CEO Message – WAFIC uncovers a wave of new developments set to impact offshore environments
This week I’d like to touch on some broader developments which have the capacity to impact upon our industry as we move forwards.
WAFIC has recently stumbled upon a couple of offshore wind energy turbine projects off the west coast – a couple either side of Geraldton, one just north of Bunbury and another in Commonwealth waters between Bunbury and Mandurah. We’ve heard there are a number of others planned and some of these may even be located between Augusta and Esperance. The concern we have is that the approval processes for such projects are unacceptable because there is no capacity for us to get our voices properly heard. For instance, the one in Commonwealth waters off Bunbury will be the largest windfarm in the world with 200 towers, each 260 metres tall, spread over 4000 square kilometres of water.
To give some perspective of how big this really is, the total area is larger than six European countries and each tower will be 30 metres higher than the tallest building in St Georges Terrace. As a guide, from Fremantle you can see Rotto, which is not much above sea level and 20 kilometres away – these towers will be almost as tall as the Eiffel Tower and located anywhere between five kilometres and 70 kilometres offshore, so they will be clearly visible for people living between Bunbury and Mandurah. Yet locals will not be given a say and there’s only a bare minimum environmental assessment being undertaken.

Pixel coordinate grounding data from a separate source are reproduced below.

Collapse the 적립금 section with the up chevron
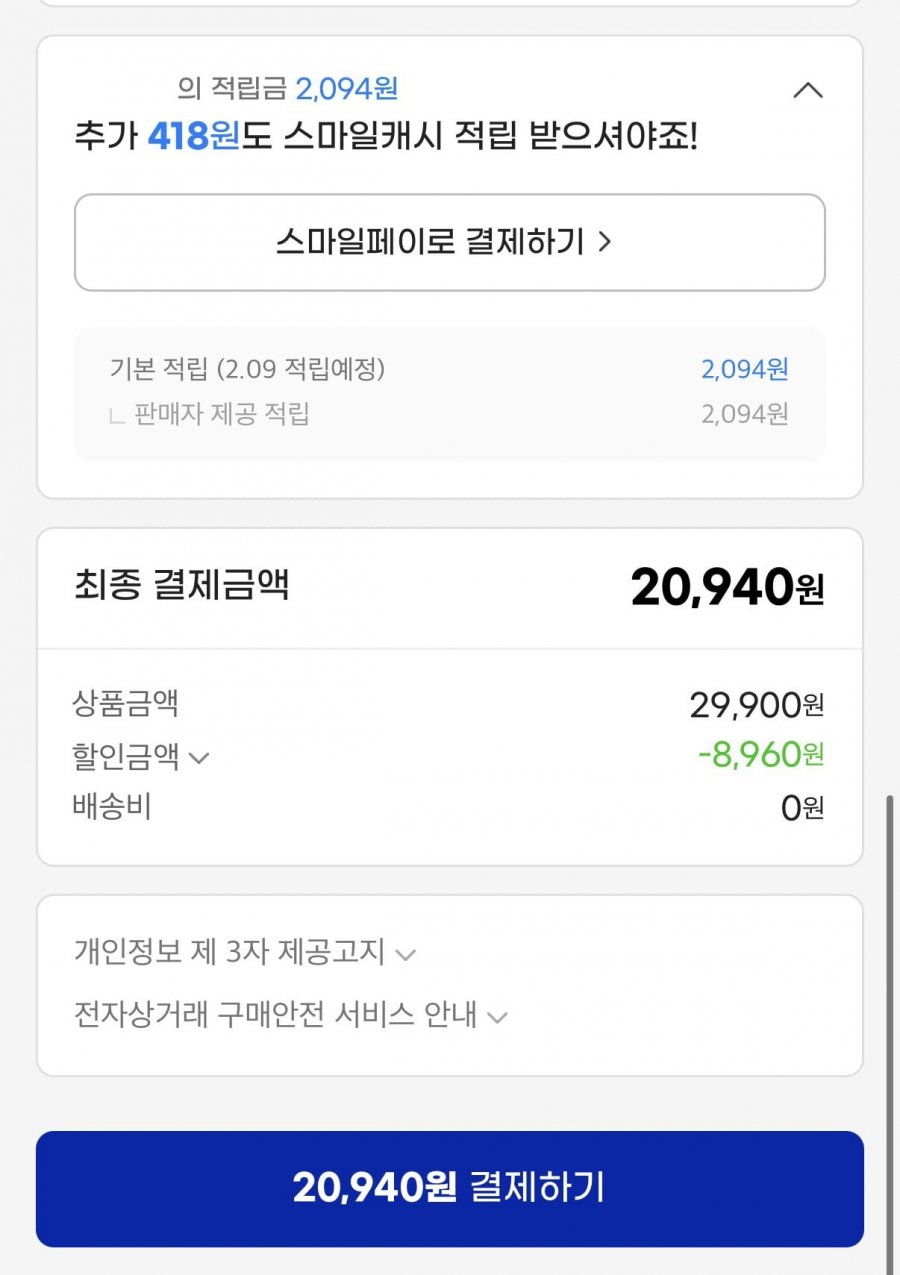Image resolution: width=900 pixels, height=1275 pixels. (x=807, y=91)
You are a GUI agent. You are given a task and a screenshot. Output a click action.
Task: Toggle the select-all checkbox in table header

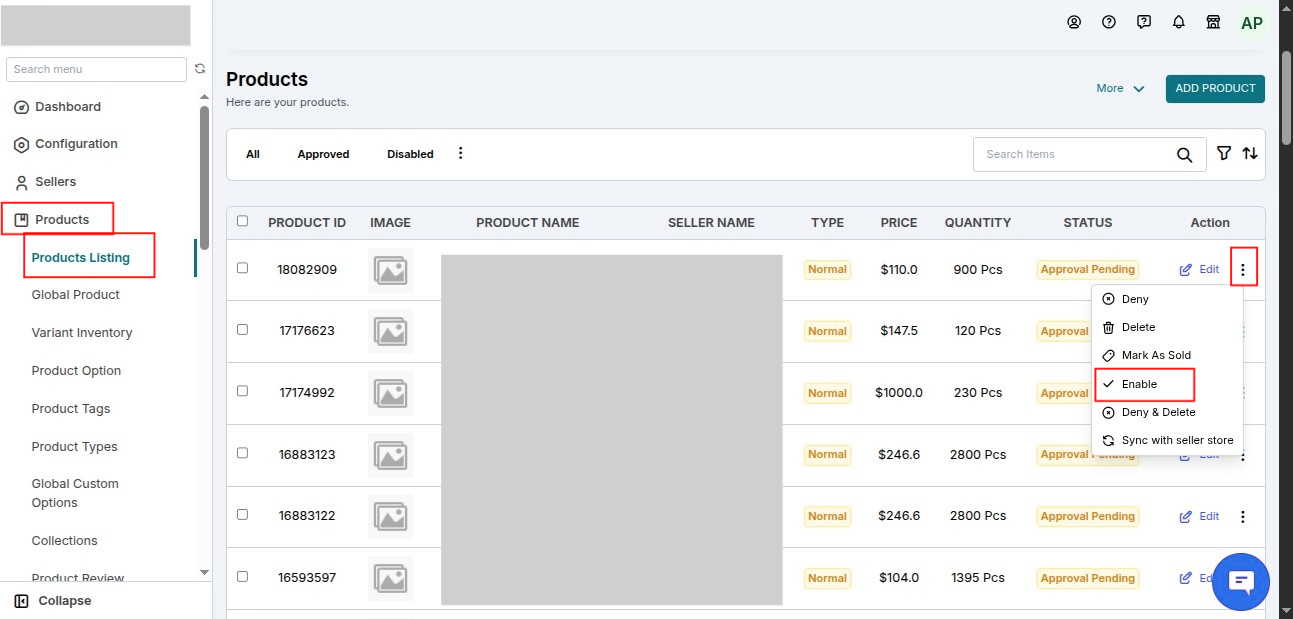(x=242, y=221)
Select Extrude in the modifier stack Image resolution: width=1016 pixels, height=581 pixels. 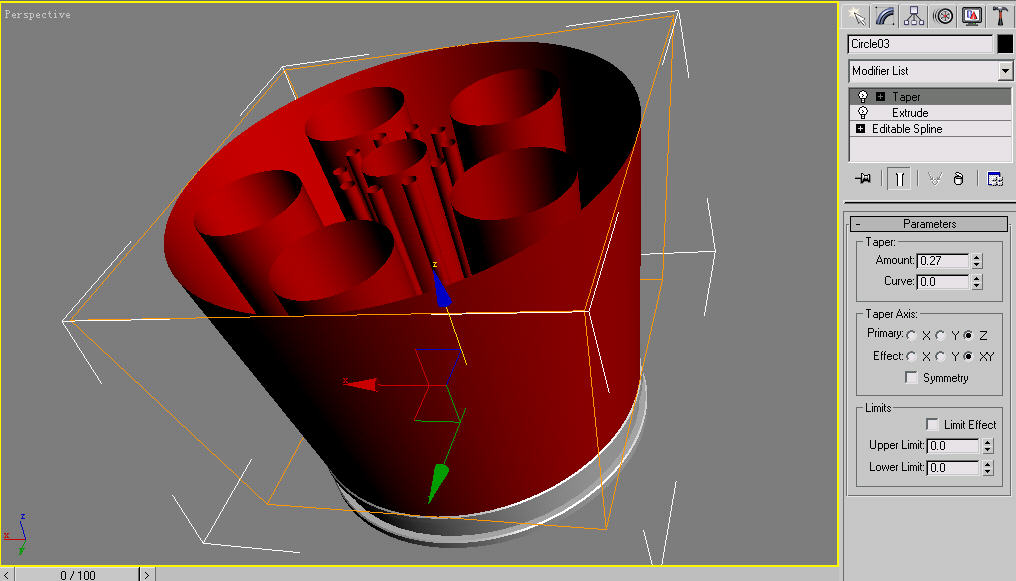pyautogui.click(x=910, y=113)
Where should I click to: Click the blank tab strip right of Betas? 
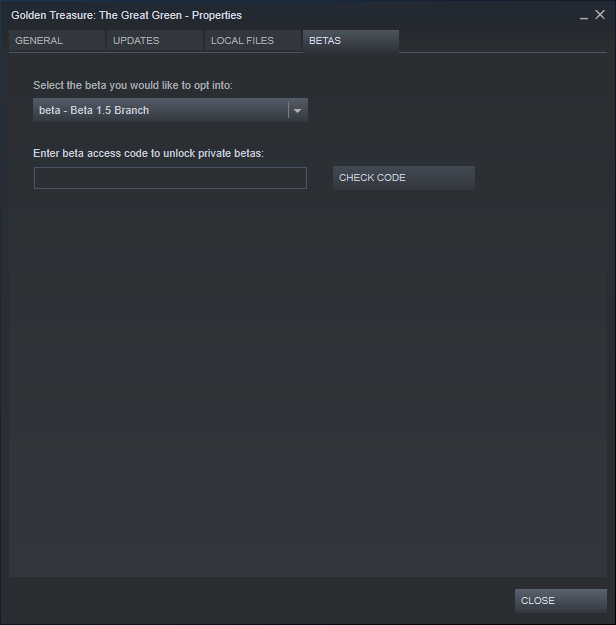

Environmental assessments aside, the impacts on commercial fishing also aren’t being properly addressed. We don’t even have a forum to have our concerns heard and I doubt that the Department of Primary industries and Regional Development or the Department of Biodiversity, Conservation and Attractions will even be approached for consultation. And without this input, the long-term impacts and consequences are unknown.
For instance, the location of the towers may interfere with fishing grounds; unnecessary damage can be done to reef habitats when putting in the foundations; plume damage may occur from the dredging of cables; there will be exclusion zones during construction and operations; there will be navigation hazards in the future, we can go on. The danger is there is currently so much political appetite for clean energy that there’s a flood of projects coming over the hill and the regulatory approval processes have simply not been developed to ensure there are appropriate checks and balances in place.
The other danger is that some of these projects are being developed by overseas ‘rent seekers’ who are trying to get the approvals in place to on-sell the package to investment banks, or high net worth individuals. In other words, the proponents are being purely opportunistic and seeking a quick return on investment. They have no skin in the game and really don’t care about the short, medium or long term impacts on key stakeholders such as the fishing industry.
And the State and Commonwealth approval processes are so woefully short of an acceptable standard that these project proponents can virtually do as they wish and so we fear there may be unfortunate consequences. From WAFIC’s perspective we are raising awareness of this situation within government and advocating through the media the need for proper formal consultation processes – not only for the fishing industry, but also other affected stakeholders.
This is just one major new challenge facing our industry. There are also wall-to-wall coastal industrial salt projects being mooted between Karratha and Exmouth Gulf, each with significant potential to impact nursery areas of key fish species.
We’re getting our voices heard, but it’s really hard to get some traction to ensure that appropriate protections can be put in place – and our State’s regulatory system unfortunately doesn’t look at the cumulative impacts.
I could also talk about the planned dumping of dredge spoils inside Shark Bay by the Shark Bay Salt company (a subsidiary of a supposedly environmentally conscious Japanese company, Mitsui & Co) and the resultant damage to seagrasses, prawns, scallops and a wide range of protected species inside the World Heritage area including turtles, dugongs and dolphins. We stood up and objected, but the EPA and the developers ignored our concerns.
Meanwhile there continues to be the sometimes dramatic, negative impacts of oil and gas seismic exploration on fish numbers and the efforts of some large resource companies to avoid having to fully decommission more than a thousand wells off the Pilbara coast. The bottom line is that despite the challenges of marine parks and the like, which seek to take away too much valuable fishing water, we have an unrelenting wave of new challenges which will clearly impact upon fishing sustainability.
To date governments are showing little interest, so WAFIC will need to stimulate a greater awareness of the broader consequences.